### TEXTAUSZUG ###

Harte Dienste, neue Gesichter und Kritik von allen Seiten. Als Anfänger zu Beginn einer fachärztlichen Weiterbildung hat man es nicht immer leicht. Denn während die jungen Ärzte sich bemühen, den vielen Ansprüchen gerecht zu werden, haben ihre erfahrenen Kollegen einen neuen Sport für sich entdeckt: das Anfänger-Mobbing.
Schon der erste Tag als Assistenzarzt gleicht einem Überlebenskampf im Haifischbecken. Alle Stationsbetten sind voll, entlassene Patienten warten auf ihre noch ungeschrieben Arztbriefe und das Pflegepersonal braucht dringend einen Arzt zum Blutabnehmen. In dieser Hektik des täglichen Stationsalltags verbleibt natürlich nur wenig Zeit, um einem Neuling die gängigen Abläufe und klinikspezifischen Verhaltensregeln beizubringen. Hat der Anfänger Glück, findet sich ein verständnisvoller junger Mitstreiter, der sich bereits eingelebt hat. Die beiden sitzen dann ja fast im selben Boot und helfen sich gegenseitig. Gibt es dagegen nur Kollegen vom alten Eisen, die den Montag schon mit einem genervten Gesichtsausdruck und schlechter Laune beginnen, sieht die Situation schnell anders aus. Eine falsch und vermeintlich dumme Nachfrage des Neulings und schon wird dieser zum Gesprächsthema Nummer Eins während einer routinierten Dünndarm-OP.

### EXTRAHIERTE EINTRÄGE ###

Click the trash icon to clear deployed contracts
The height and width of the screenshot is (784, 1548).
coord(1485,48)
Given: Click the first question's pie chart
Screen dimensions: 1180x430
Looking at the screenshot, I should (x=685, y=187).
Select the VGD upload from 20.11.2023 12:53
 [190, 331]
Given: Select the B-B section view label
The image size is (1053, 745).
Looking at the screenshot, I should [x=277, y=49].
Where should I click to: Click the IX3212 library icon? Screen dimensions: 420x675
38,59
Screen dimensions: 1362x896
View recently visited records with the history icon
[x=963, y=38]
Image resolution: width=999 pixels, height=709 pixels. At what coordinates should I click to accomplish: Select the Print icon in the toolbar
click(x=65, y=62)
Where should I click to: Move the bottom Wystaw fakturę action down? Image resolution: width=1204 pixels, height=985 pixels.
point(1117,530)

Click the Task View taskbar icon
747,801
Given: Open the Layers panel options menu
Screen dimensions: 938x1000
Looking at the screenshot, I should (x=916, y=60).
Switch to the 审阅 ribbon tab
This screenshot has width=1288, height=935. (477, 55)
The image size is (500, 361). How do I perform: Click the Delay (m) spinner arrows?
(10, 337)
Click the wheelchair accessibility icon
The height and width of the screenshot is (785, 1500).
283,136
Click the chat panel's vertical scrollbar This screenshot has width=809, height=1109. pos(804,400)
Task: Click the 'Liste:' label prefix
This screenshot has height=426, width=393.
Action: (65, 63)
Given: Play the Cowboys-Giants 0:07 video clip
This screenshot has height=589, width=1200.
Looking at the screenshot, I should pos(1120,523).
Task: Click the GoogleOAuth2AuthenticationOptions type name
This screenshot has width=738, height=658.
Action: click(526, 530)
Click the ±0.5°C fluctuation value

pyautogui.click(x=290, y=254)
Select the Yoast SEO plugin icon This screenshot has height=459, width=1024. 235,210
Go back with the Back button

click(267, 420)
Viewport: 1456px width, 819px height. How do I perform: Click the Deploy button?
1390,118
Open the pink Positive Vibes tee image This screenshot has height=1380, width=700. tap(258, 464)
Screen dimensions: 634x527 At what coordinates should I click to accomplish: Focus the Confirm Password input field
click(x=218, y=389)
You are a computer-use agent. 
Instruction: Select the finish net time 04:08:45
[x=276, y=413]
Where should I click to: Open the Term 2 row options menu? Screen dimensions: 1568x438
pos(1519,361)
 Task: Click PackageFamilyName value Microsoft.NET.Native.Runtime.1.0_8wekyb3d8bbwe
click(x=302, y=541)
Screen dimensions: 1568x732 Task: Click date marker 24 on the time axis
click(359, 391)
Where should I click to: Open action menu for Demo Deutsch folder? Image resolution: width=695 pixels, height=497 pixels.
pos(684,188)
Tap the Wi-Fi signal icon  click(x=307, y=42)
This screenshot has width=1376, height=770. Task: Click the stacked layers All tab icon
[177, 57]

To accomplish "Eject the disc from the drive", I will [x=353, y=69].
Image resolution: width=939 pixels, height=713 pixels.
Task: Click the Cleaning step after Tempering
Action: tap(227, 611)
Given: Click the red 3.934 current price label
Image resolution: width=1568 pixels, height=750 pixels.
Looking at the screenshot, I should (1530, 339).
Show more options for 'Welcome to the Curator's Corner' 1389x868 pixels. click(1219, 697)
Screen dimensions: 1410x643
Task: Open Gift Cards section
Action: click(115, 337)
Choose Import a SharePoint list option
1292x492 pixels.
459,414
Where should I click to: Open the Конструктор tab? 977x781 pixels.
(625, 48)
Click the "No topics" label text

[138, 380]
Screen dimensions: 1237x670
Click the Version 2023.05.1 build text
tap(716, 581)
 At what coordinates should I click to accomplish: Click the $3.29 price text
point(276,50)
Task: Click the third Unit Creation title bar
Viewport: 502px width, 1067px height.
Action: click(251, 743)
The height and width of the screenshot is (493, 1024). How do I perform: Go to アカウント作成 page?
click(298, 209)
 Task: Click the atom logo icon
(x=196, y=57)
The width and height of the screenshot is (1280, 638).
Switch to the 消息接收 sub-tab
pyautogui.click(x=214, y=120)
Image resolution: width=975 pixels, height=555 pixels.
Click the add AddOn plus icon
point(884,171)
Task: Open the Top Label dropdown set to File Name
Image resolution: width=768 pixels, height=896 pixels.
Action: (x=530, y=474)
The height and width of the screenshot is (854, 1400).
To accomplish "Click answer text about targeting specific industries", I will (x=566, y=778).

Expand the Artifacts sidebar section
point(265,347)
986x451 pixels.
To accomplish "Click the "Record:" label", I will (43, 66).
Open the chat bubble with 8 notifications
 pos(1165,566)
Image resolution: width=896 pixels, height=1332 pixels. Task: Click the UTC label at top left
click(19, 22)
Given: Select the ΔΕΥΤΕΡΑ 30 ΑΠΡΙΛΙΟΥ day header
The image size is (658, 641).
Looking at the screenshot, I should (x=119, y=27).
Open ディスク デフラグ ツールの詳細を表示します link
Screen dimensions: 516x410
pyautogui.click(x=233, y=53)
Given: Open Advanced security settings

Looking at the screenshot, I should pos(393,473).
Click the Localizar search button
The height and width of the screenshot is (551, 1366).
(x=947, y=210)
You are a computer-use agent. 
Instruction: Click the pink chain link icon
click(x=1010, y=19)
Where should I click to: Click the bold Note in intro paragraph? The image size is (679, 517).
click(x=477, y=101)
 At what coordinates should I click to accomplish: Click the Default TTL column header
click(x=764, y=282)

###

▸ ARBEITSANWEISUNGEN:
A: Gib aus dem Textauszug alles von „Harte Dienste, neue“ bis hinunter zu „entdeckt: das Anfänger-Mobbing.“ wortgetreu aus.
B: Welche Dinge zählt der erste Satz im Textauszug auf? Nenne alle.

▸ LÖSUNGEN:
A:
Harte Dienste, neue Gesichter und Kritik von allen Seiten. Als Anfänger zu Beginn einer fachärztlichen Weiterbildung hat man es nicht immer leicht. Denn während die jungen Ärzte sich bemühen, den vielen Ansprüchen gerecht zu werden, haben ihre erfahrenen Kollegen einen neuen Sport für sich entdeckt: das Anfänger-Mobbing.

B: Harte Dienste, neue Gesichter, Kritik von allen Seiten